• Consigne de travail 1: D'après le texte sur l'amélioration des coopérations, pourquoi le contexte n'est-il pas favorable aux marges de manœuvre promues par la réforme ? Répondez en une à trois phrases.
• Consigne de travail 2: Dans le texte sur l'amélioration des coopérations, recopiez le passage allant de "Si le ministère" à "relève Patrick Martin." en remplaçant "Patrick Martin" par "M. Martin".
• Consigne de travail 3: Prolongez le texte sur l'amélioration des coopérations à partir de sa dernière phrase.
=== Texte à lire ===
Améliorer les coopérations

Si le ministère a eu à cœur de présenter un bilan positif de la réforme, « l’enjeu est surtout de débattre sur la façon de continuer à progresser et d’améliorer les coopérations », souligne Patrick Martin, président de la commission « Enfance, jeunesse, famille » de l’Uniopss (Union nationale interfédérale des œuvres et organismes privés sanitaires et sociaux). Aussi regrette-t-il que les débats aient manqué « d’accroche politique, socio-économique, juridique et financière ». La concertation des acteurs – Etat, conseils généraux, juridictions, associations – reste notamment à renforcer. Le contexte n’est pas non plus favorable aux marges de manœuvre promues par la réforme : « Tandis qu’elle nous tire vers le haut, la loi “hôpital, patients, santé et territoires” et la révision générale des politiques publiques nous tirent vers le bas », relève Patrick Martin.
=== Liste des données ===
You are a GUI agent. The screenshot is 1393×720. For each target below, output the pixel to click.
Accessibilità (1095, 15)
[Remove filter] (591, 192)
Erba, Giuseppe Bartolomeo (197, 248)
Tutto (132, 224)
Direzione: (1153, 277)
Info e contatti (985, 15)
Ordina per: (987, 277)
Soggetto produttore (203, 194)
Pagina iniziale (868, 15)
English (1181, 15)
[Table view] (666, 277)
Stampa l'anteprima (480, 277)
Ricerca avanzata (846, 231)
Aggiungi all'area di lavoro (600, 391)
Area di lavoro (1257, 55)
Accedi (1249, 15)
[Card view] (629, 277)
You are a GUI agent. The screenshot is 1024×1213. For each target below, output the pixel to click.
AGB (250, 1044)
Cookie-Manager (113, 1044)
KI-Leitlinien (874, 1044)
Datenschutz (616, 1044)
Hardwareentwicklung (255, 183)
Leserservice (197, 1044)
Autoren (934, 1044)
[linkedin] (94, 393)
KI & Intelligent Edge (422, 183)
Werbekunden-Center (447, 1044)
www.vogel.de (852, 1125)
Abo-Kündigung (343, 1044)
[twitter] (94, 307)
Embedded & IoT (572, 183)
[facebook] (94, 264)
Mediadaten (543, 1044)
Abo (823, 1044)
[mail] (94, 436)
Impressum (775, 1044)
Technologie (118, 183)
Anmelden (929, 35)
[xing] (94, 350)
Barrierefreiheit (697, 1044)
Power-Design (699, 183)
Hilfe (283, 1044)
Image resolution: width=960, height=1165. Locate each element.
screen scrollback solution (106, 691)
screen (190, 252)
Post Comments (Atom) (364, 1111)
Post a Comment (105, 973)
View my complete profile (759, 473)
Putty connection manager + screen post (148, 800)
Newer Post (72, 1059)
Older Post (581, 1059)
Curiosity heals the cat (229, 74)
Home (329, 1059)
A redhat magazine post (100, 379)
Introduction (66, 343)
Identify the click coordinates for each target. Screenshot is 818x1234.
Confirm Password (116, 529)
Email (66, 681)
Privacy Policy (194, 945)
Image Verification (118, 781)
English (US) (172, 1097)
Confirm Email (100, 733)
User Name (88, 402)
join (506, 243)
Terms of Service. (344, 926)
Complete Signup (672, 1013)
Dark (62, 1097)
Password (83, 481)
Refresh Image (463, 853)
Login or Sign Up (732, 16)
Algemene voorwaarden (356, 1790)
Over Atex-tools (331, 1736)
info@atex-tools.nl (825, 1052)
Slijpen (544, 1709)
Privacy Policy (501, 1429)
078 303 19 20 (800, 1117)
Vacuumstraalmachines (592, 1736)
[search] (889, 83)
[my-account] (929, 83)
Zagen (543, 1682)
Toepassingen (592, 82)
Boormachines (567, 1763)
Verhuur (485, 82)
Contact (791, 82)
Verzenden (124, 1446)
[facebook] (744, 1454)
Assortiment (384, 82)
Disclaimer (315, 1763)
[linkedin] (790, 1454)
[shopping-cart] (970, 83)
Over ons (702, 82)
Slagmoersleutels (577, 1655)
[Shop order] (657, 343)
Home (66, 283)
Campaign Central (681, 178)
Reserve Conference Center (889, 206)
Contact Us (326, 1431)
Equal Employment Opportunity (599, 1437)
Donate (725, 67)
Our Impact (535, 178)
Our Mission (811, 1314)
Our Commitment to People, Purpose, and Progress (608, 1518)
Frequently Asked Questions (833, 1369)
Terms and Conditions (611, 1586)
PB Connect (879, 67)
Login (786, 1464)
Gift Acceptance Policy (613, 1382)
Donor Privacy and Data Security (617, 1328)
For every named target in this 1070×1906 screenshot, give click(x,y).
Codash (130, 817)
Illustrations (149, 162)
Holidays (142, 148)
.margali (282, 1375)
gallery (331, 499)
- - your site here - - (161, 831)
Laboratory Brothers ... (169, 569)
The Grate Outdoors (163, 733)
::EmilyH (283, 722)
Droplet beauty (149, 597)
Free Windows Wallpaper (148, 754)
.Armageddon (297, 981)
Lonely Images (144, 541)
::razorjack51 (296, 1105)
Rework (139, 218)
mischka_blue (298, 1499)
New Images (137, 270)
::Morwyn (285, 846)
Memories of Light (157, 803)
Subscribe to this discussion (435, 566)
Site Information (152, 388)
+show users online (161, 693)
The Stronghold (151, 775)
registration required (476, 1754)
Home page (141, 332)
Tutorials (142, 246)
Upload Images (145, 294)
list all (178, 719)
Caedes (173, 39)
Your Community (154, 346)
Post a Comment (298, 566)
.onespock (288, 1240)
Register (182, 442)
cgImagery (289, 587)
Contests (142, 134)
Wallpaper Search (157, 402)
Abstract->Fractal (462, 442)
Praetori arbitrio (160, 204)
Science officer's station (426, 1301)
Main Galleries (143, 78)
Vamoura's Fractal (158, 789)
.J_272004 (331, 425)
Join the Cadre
===
• Résultat obtenu 1: Le contexte est défavorable parce que la réforme « nous tire vers le haut », tandis que la loi « hôpital, patients, santé et territoires » et la révision générale des politiques publiques « nous tirent vers le bas ». C'est ce que relève Patrick Martin.

• Résultat obtenu 2:
Si le ministère a eu à cœur de présenter un bilan positif de la réforme, « l’enjeu est surtout de débattre sur la façon de continuer à progresser et d’améliorer les coopérations », souligne M. Martin, président de la commission « Enfance, jeunesse, famille » de l’Uniopss (Union nationale interfédérale des œuvres et organismes privés sanitaires et sociaux). Aussi regrette-t-il que les débats aient manqué « d’accroche politique, socio-économique, juridique et financière ». La concertation des acteurs – Etat, conseils généraux, juridictions, associations – reste notamment à renforcer. Le contexte n’est pas non plus favorable aux marges de manœuvre promues par la réforme : « Tandis qu’elle nous tire vers le haut, la loi “hôpital, patients, santé et territoires” et la révision générale des politiques publiques nous tirent vers le bas », relève M. Martin.

• Résultat obtenu 3:
Certes, le stade de l’appropriation est dépassé et les pratiques s’adaptent pro­gressivement à l’esprit de la loi. « Le centre de gravité bouge vers plus d’amont et la recherche de nouvelles réponses », convient Fabienne Quiriau, directrice générale de la CNAPE (Convention nationale des associations de protection de l’enfant), qui pilote le groupe d’appui à la réforme. Mais les dispositions sur la prévention – la diversification des modes d’accueil ou l’accompagnement des familles, le projet pour l’enfant ou encore les observatoires départementaux – restent trop inégalement appliquées dans les territoires. Il y a « toujours un problème de réactivité en termes de places et d’assouplissement des réponses, qui sont encore très judiciarisées, précise-t-elle. On est passé d’un taux de 85 % de judiciarisation à 75-80 %. Cela a à peine bougé, c’est une vraie question. » Quant aux procédures relatives à l’information préoccupante, « il reste un écart entre ce qui relève de l’organisation, qui a permis de clarifier qui fait quoi, et les effets concrets sur les situations ». Autre point faible : « l’évaluation pluridisciplinaire, qui rejoint le sujet de la formation commune ».

Au final, les premiers bilans « révèlent un résultat très en deçà des attentes », résume la CNAPE dans sa plateforme de revendications pour l’élection présidentielle. Elle y demande une « pleine application de la loi », ce qui passe par une forte implication de l’Etat. Dans le prolongement de la réforme, qui tend à placer les besoins des enfants et de leurs familles au cœur des dispositifs, elle propose l’élaboration « de toute urgence d’une politique nationale, cohérente et ambitieuse » en direction de l’enfance et la jeunesse et la rédaction d’un code unique rassemblant l’ensemble des dispositions sociales, médico-sociales, éducatives, culturelles, sanitaires, judiciaires (un moratoire législatif serait décidé en matière pénale) les concernant. Cette politique serait portée par « un grand ministère d’Etat compétent pour toutes les questions relatives à l’enfance et à la jeunesse ».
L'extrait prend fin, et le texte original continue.